Question
I am performing least squares fitting using an objective function of the form $f(\mathbf{x})$ where $\mathbf{x}$ is a vector of parameters containing around 20 elements.
The model function is somewhat expensive to evaluate so I am exploring options for reducing the number of parameters in the model. Are there standard approaches algorithms to tackle this problem?
Current approach
After least squares has completed I calculate the covarience matrix $c$ using the Jacobian $\mathbf{J}$ at the solution point $\mathbf{x}_s$,
$$ c = \left(\mathbf{J}^T\mathbf{J}\right)^{-1} $$
By comparing the relative strength of diagonal contributions to this matrix I then calculate a 'dependency' vector for each parameter,
$$ \mathbf{d} = 1 - \frac{1}{\textrm{diag}(c)\textrm{diag}(c^{-1})}. $$
The closer the element in $\mathbf{d}$ is to zero the more dependence the corresponding parameter has on the least squares solution.
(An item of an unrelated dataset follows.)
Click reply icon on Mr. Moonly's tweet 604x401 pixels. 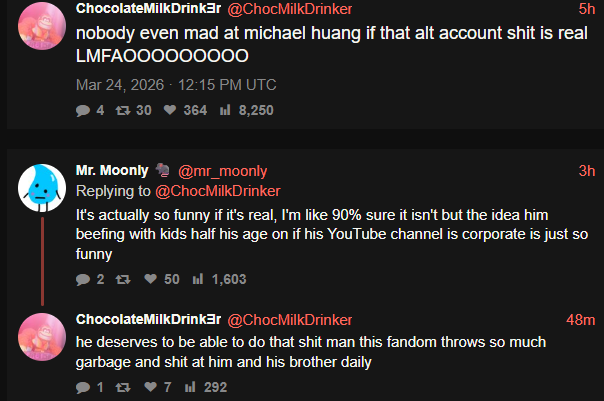[83, 279]
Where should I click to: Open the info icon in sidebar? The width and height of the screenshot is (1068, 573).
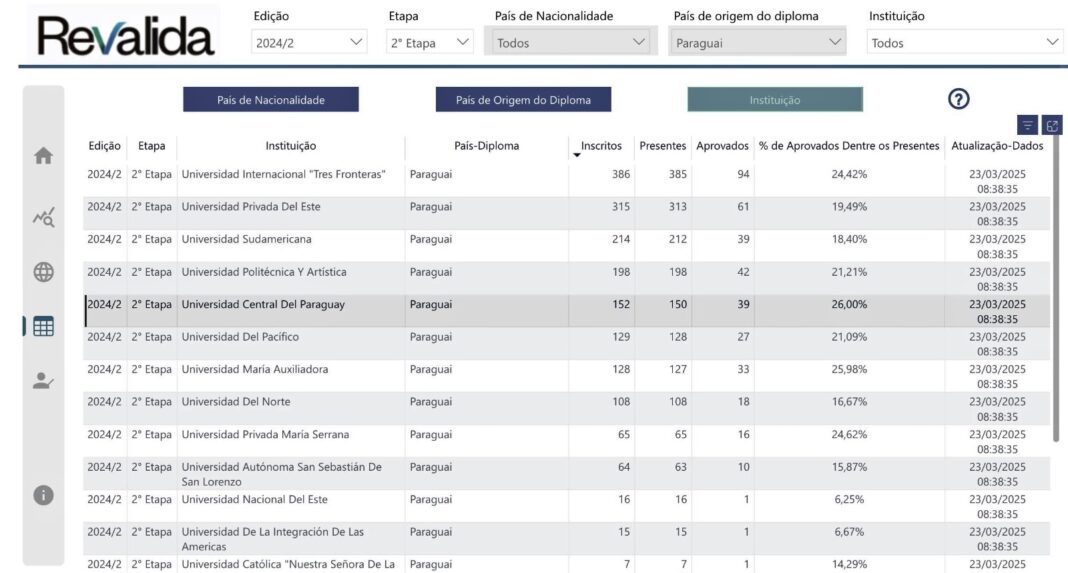[43, 495]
For example, I arrive at values shown in the radar plot below,
This shows some key parameters (the ones tipping towards zero), but many parameters that are close to edge. I think these are candidates for reduction. Either don't include them in the model or fix there values.
The problem is don't know a priori which parameters will be the ones to include and the ones to reduce. I therefore need to come up with an algorithm that dynamically turns parameters on and off. I was going to use the dependency vector to help with this. But I'm sure I'm not the first to have this problem and would like some advice before re-inventing the wheel.